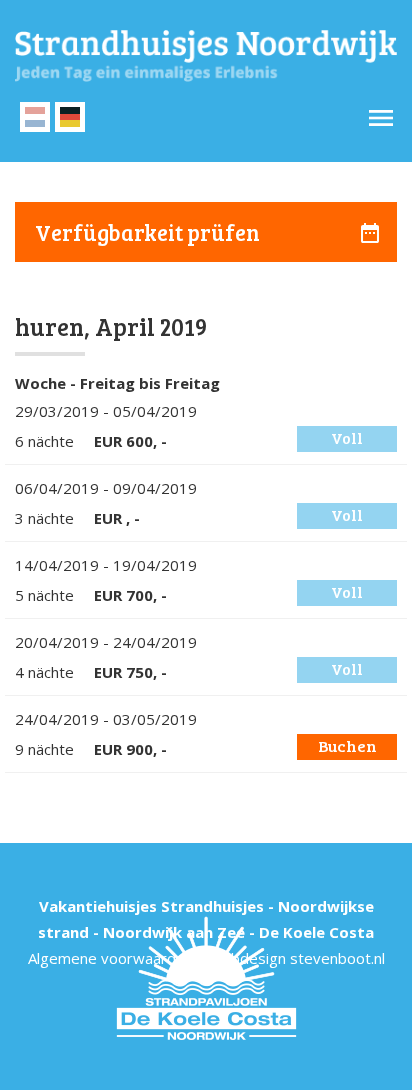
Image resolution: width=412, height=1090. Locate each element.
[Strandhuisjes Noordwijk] (206, 56)
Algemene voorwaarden (110, 958)
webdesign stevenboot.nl (297, 958)
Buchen (347, 745)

**Exercise brief**
Only the lines from the one containing "Algemene voorwaarden (110, 958)" through the final line of the material should be printed, each word for word. Both of those lines count.

**Solution to this problem**
Algemene voorwaarden (110, 958)
webdesign stevenboot.nl (297, 958)
Buchen (347, 745)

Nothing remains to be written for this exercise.